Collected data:
**********
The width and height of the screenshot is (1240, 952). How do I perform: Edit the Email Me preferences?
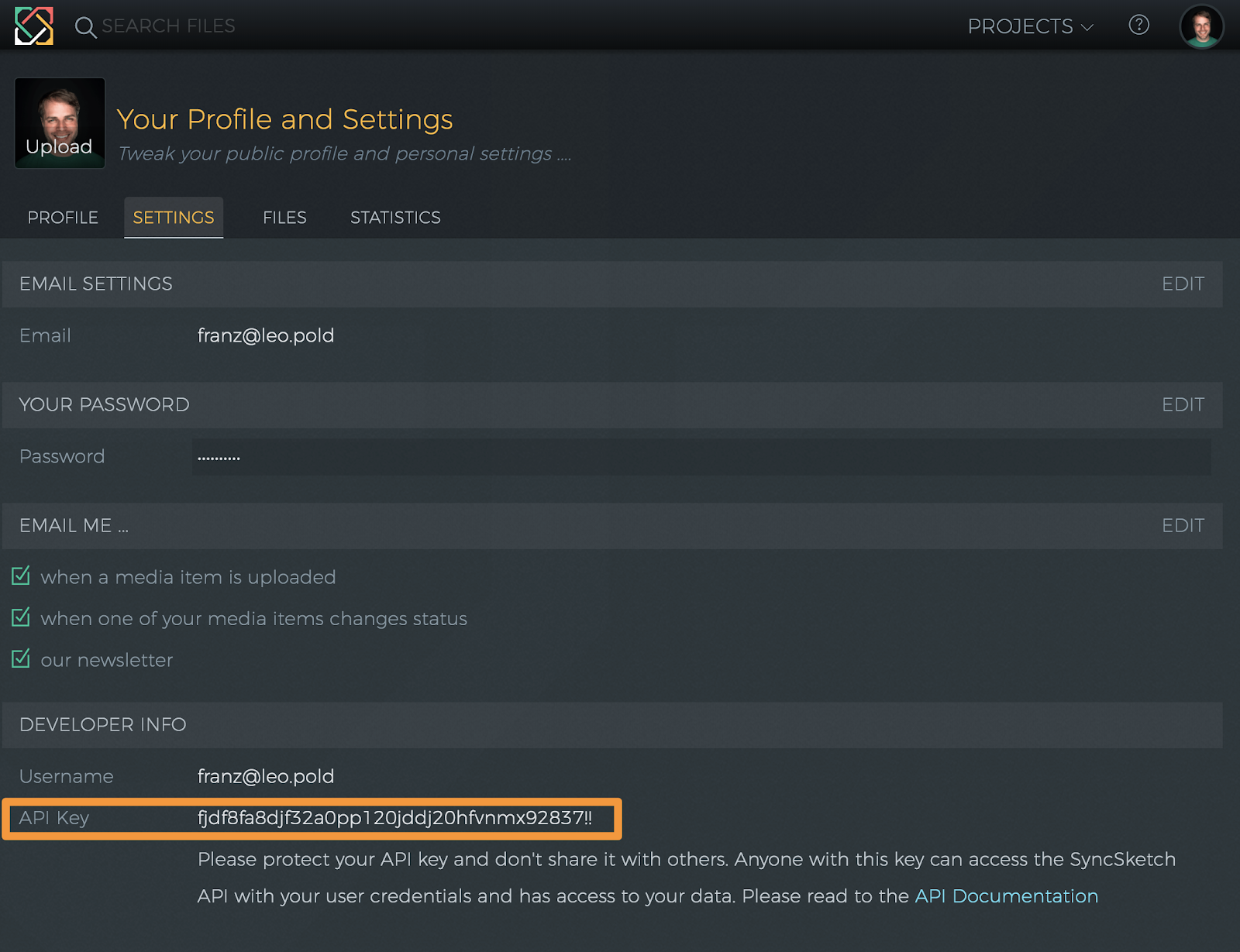pyautogui.click(x=1183, y=526)
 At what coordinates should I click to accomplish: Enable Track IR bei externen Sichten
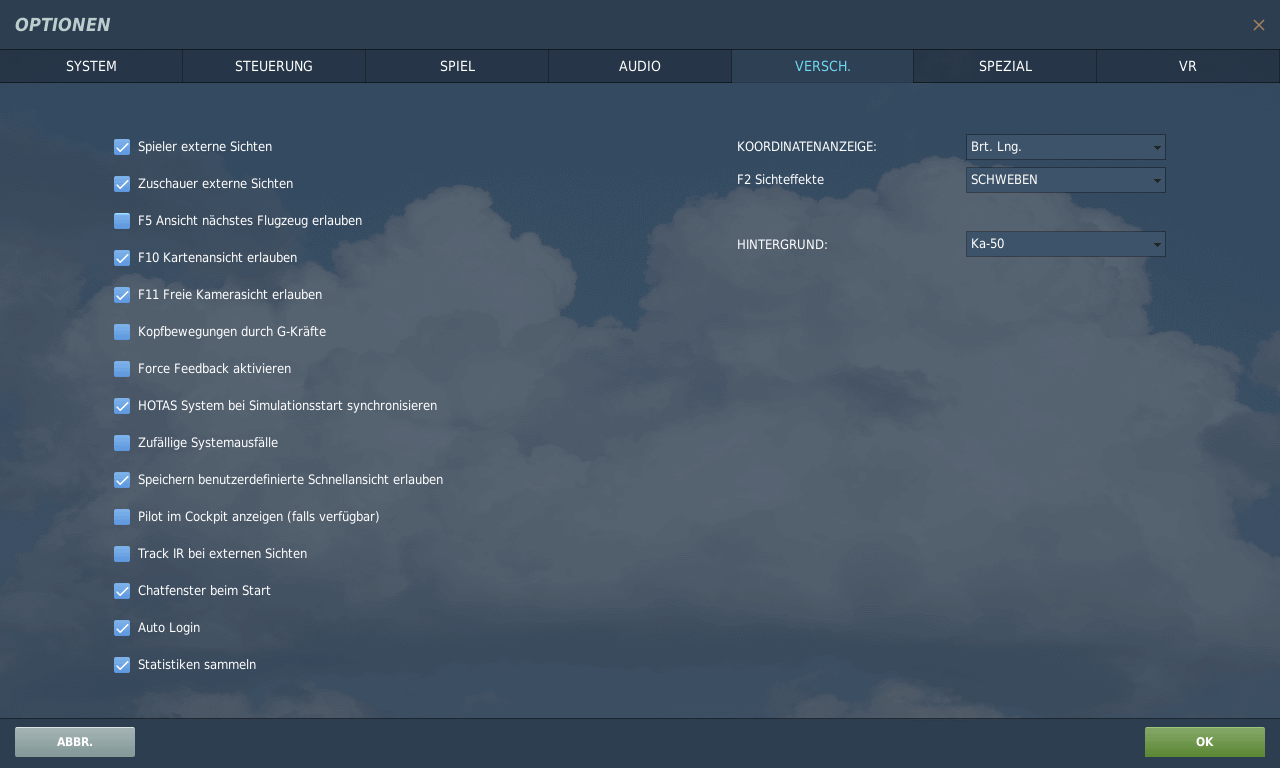pyautogui.click(x=122, y=554)
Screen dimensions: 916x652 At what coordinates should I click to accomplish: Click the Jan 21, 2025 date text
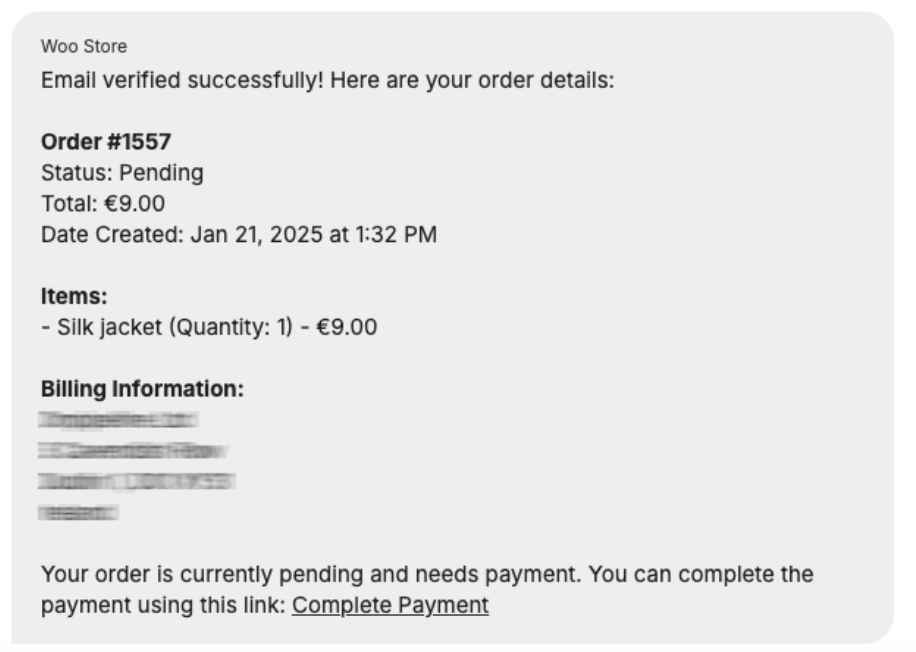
**********
__Exercise goal__: Copy these entries precisely and drop any picture.

__Problem solution__:
The width and height of the screenshot is (1240, 952). How do I perform: Edit the Email Me preferences?
pyautogui.click(x=1183, y=526)
 At what coordinates should I click to accomplish: Enable Track IR bei externen Sichten
pyautogui.click(x=122, y=554)
Screen dimensions: 916x652 At what coordinates should I click to accomplish: Click the Jan 21, 2025 date text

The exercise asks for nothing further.